■ Given information:
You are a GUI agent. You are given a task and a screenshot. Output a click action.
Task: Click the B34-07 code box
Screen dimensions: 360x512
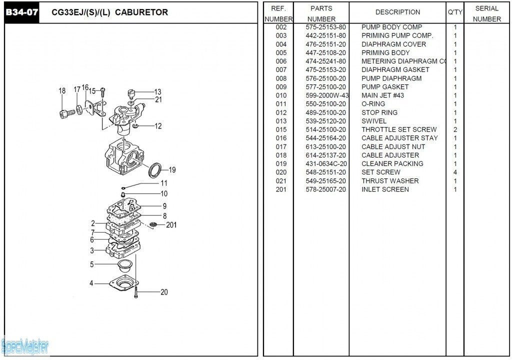22,12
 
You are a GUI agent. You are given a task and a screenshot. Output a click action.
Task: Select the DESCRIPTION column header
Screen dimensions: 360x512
398,12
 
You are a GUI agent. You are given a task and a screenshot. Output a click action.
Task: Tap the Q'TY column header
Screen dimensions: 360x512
455,12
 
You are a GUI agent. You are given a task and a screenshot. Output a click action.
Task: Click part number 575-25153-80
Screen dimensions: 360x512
326,27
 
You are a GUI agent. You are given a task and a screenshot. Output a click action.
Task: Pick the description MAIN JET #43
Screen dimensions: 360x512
382,96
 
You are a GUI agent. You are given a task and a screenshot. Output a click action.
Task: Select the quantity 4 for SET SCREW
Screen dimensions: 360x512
455,172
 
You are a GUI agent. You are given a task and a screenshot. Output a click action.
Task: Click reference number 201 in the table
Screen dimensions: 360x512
281,190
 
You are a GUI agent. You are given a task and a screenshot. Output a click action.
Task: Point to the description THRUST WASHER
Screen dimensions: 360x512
390,181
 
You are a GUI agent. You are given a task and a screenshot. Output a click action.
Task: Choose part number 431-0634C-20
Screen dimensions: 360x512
326,164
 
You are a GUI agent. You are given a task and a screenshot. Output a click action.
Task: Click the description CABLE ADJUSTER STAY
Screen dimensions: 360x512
400,138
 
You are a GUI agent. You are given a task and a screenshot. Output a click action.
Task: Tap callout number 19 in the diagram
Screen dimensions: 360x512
172,170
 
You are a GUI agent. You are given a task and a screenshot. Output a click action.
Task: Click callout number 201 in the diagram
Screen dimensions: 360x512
172,225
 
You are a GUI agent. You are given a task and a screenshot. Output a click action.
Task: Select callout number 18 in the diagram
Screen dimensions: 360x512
62,91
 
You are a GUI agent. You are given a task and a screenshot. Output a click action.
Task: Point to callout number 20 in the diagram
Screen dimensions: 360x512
164,292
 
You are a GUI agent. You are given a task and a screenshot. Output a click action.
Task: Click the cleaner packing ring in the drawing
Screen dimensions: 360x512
156,169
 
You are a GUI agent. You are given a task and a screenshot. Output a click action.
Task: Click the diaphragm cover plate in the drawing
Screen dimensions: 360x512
123,282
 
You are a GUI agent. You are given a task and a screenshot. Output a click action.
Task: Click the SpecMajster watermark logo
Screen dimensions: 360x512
25,346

■ Short problem: Please pull out every line above that contains the string "number", treating uppercase and lowercase as different.

■ Output for this exercise:
Task: Click part number 575-25153-80
Task: Click reference number 201 in the table
Task: Choose part number 431-0634C-20
Task: Tap callout number 19 in the diagram
Task: Click callout number 201 in the diagram
Task: Select callout number 18 in the diagram
Task: Point to callout number 20 in the diagram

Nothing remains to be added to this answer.